そう考えれば透と葵が漂流した事と関係があるのだろう、とシンはそう推察してしまう。
「どうしたの?」
「何?」
「いや、何でもない」
ジッと透と葵の様子を見ていたシンの視線に気が付いた2人はシンの方へ向いて小首を傾げる。
「そろそろ向かうぞ」
「乗るのですか?」
「そうだ。小舟に乗り、本船に乗る」
ウルターがそう答えつつ、星の柱のメンバーが次々と乗り込んでいく。
「じゃあ・・・」
と続いてシン達も乗り込んでいく。
「では向かうぞ」
「はい」
葵がそう答えて、透とシンは頷いて答えた。
ススス・・・
小舟が動き始めた。
(誰も漕ぐ人いないのに、独りでに動いている・・・!)
(怖いけど、ちょっと楽しい)
小さな笑みを浮かべる透と葵が乗る小舟はガレオン船に順調に向かっていた。因みに2人が乗る船にはアンリ、シキテだった。

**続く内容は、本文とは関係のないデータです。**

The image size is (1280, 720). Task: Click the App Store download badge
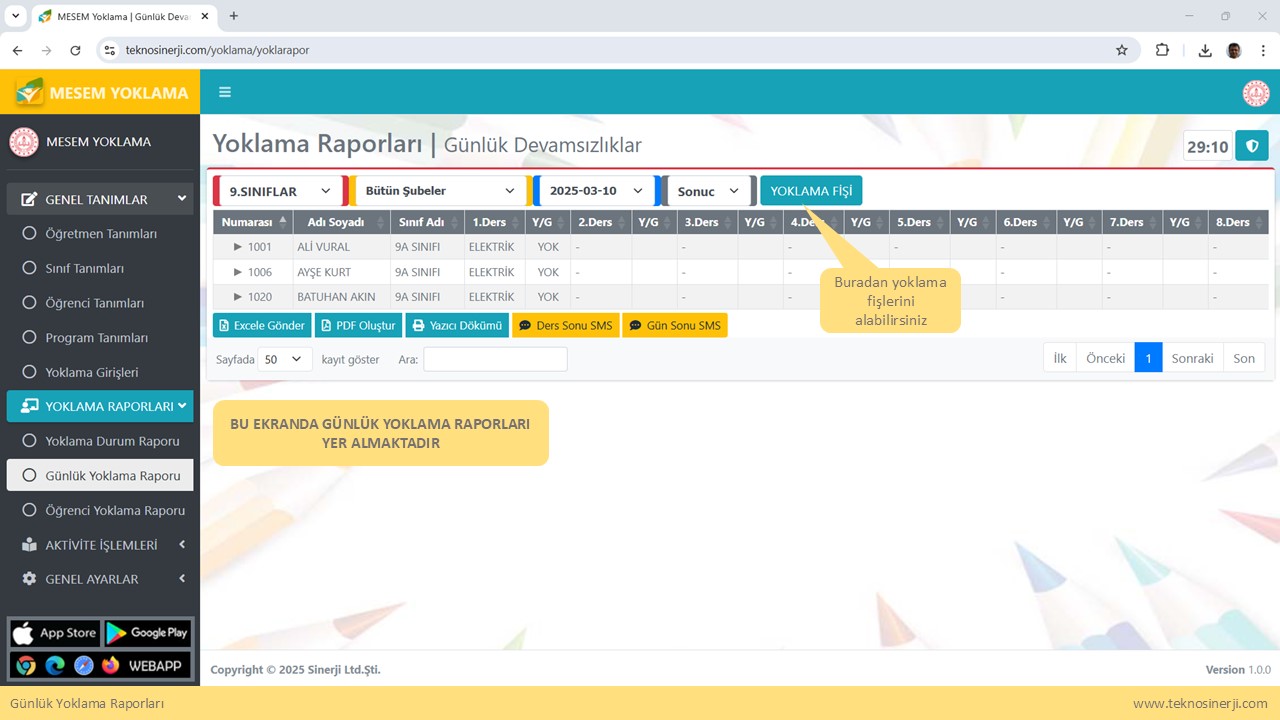[x=55, y=633]
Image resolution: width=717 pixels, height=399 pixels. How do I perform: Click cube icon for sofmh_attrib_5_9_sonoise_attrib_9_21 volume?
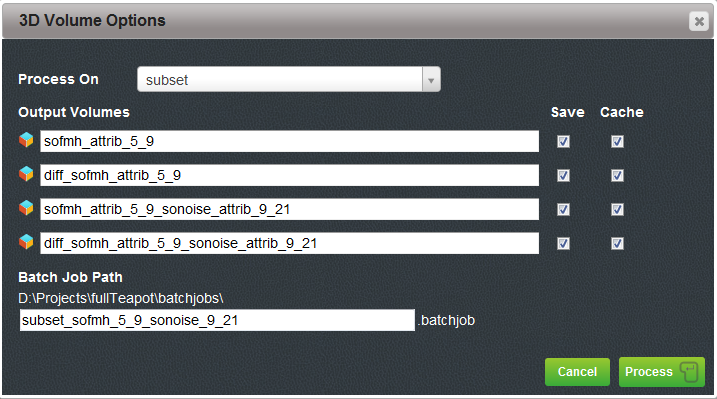(x=26, y=208)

1艘はイズメク、サトリ、セーナ、アルバで、もう1艘にはシン、サクラ、ステラ、イヒメ。
ギアは空を飛んで船に向かっていた。ウルターも同じく、飛んで向かうが3艘の様子を見ながら向かうから最後に乗船するつもりでいた。
シーン…
動かない。動く気配すらもない。そんな小舟に乗っていたのはシン達だった。
「動かんな・・・」
「一体どうしたのでしょう」
一向に動く気配すらない小舟にシンは自分のせいと思いつつ、口に出さず、どうやってガレオン船に向かうかを思案していた。

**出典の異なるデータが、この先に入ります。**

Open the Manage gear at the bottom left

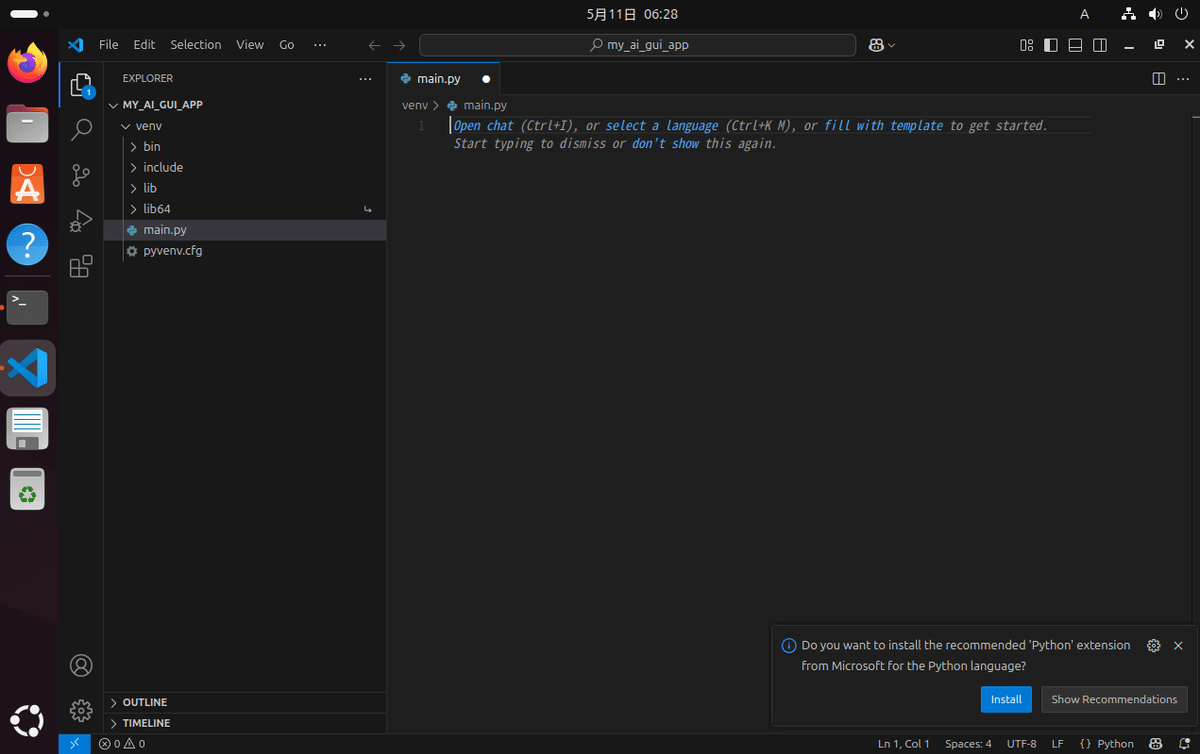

動く気配のないシン達が乗る小舟に気が付いた宙に浮かぶウルターは
「・・・・・」
指でこっちに来いと言うようなジェスチャーを掛けた時
ス…
「あ、動いた」
「何で動かなかったのでしょう」
そんなセリフにシンは心の中で「スマン」とか「ゴメン」とか謝罪の言葉が浮かび上がっていた。
「だが遅いな」
「ね、どんどん離されているよね」
シンは「遅くしているのは多分俺、ゴメン、ホントに・・・」と更に謝罪の言葉を心の中で浮かんでいた。

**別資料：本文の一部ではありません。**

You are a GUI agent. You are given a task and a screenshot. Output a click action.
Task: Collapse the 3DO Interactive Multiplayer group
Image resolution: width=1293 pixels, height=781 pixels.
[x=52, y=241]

シン達が乗る小舟は静かにゆっくりとガレオン船へ向かって行った。
全員が乗船で来た事を確認したウルターは
「出港する」
と短く言うとガレオン船は進みだした。
船員が誰一人としていないガレオン船が。
(見た通りの魔法による船か・・・)
そう考えて向こう彼方の水平線の方を見た。
フワッ…
急に水平線が沈んだ。同時に自分の体重が一瞬僅かに重くなるのを感じた。そして、進むにつれて船底にぶつかる波の音が聞こえなくなってきた。
その事に気が付いて、思い浮かんだ事を確かめる為にシンは身を乗り上げる様に船の側面を見た。
「・・・これは考えられなかったな」
以前にも見た事がある光景だった。だが、実体験するのは初めて。船に乗ってそれを体験するのは現代ではまずないだろう。
シンの様子に気が付いた透と葵も同じく海の底を見る様にシンと同じように側面を見た。
「あまり近づくでない。落ちるぞ」
3人の様子を見たウルターがそう注意する。
そう注意するのも無理はない。海ならば身を投げ出されても救助に向かえる位に命が拾える。だが今の状況はそうではなかった。
「飛んでる!」
「おぉ・・・」
思わずそう叫んだ葵の言葉に連れられて声を漏らす透。
そうなってもおかしくなかった。ガレオン船は空を飛び始めていたからだ。